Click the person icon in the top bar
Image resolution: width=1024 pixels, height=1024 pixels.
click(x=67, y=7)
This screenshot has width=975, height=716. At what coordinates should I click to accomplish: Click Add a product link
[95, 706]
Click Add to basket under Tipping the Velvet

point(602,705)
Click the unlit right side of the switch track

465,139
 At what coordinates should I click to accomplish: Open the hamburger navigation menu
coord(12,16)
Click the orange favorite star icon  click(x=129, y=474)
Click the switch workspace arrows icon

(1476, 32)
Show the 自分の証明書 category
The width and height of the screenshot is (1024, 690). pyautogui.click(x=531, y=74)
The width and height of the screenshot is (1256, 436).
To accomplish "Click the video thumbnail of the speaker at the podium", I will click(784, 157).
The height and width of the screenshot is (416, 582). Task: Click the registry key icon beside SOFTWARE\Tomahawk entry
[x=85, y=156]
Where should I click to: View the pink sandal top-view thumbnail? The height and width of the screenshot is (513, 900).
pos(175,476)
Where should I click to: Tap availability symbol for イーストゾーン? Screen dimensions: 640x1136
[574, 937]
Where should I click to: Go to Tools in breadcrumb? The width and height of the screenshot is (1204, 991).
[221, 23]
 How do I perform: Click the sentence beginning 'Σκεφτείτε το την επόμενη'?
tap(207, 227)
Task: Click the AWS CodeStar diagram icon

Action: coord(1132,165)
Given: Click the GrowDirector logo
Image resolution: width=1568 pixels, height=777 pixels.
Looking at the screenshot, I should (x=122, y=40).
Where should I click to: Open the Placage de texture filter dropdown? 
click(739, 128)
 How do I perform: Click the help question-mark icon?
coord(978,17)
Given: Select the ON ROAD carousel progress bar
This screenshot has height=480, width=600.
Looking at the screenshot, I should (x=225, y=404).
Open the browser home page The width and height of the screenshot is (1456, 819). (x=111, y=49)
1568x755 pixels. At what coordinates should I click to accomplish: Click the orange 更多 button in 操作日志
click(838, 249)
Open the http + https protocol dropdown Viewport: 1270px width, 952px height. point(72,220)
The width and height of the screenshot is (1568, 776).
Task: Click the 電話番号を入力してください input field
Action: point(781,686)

--

> [EXERCISE] Reproduce the lines from the line with "Where should I click to: Open" to the line with "click(838, 249)", both included.

> [FINAL RESULT]
Where should I click to: Open the Placage de texture filter dropdown? 
click(739, 128)
 How do I perform: Click the help question-mark icon?
coord(978,17)
Given: Select the ON ROAD carousel progress bar
This screenshot has height=480, width=600.
Looking at the screenshot, I should (x=225, y=404).
Open the browser home page The width and height of the screenshot is (1456, 819). (x=111, y=49)
1568x755 pixels. At what coordinates should I click to accomplish: Click the orange 更多 button in 操作日志
click(838, 249)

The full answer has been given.